The current ClPy version requires LLVM/Clang 4, 5, 6, 7, 8, 9, 10, or 11. We strongly recommend building and installing LLVM/Clang from source. However, at least in Ubuntu 16.04, you can use LLVM/Clang as provided by the Ubuntu official package repository. In that case, you will need to set some environment variables as shown below.
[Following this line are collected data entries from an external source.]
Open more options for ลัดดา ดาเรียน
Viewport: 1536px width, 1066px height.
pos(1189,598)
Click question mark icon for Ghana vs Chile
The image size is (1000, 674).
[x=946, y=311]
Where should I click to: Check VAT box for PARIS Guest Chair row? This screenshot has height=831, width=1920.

# apt install clang-6.0 libclang-6.0-dev
$ export PATH=/usr/lib/llvm-6.0/bin:${PATH}
$ export CPLUS_INCLUDE_PATH=/usr/lib/llvm-6.0/include:${CPLUS_INCLUDE_PATH}
$ export LIBRARY_PATH=/usr/lib/llvm-6.0/lib:${LIBRARY_PATH}
$ export LD_LIBRARY_PATH=/usr/lib/llvm-6.0/lib:${LD_LIBRARY_PATH}

Install CLBlast

ClPy depends on CLBlast 1.4.1 or newer. Install it and set the paths if needed.

Install ClPy

As ClPy uses make in its build process, please install it before installing ClPy. Only install ClPy after installing OpenCL and LLVM/Clang.

$ pip install cython
$ python setup.py install

How to use

Run your CuPy code using the -m clpy option (e.g. python -m clpy /path/to/chainer/examples/mnist/train_mnist.py -g0). This option adds aliases to CuPy by hooking import cupy and calls ClPy through cupy.foobar, thus no code modification is necessary.

If you don't want to have to run your code with the -m option, you must add import clpy before import cupy to your code. import clpy adds the same aliases as -m clpy.

If you want to disable those aliases, set export CLPY_NOT_HOOK_CUPY=1 and replace cupy with clpy (e.g. import cupy -> import clpy) in all files that uses CuPy (e.g. Chainer).

Compatibility with Chainer

ClPy is confirmed to work with Chainer v3.3.0.

Tests

$ pip install pytest nose
$ cd tests/you/want
$ python -m pytest test_you_want.py

Development

  1. All source codes (including comments) and commit messages should be written in English.
  2. Issues and pull requests are welcome in any language (recommended in English or Japanese).
  3. Detailed coding styles are the same as CuPy's. Read and follow the guidelines before submitting PRs.

Future plan

The next release will be v2.1.0rc2, and should include the following improvements.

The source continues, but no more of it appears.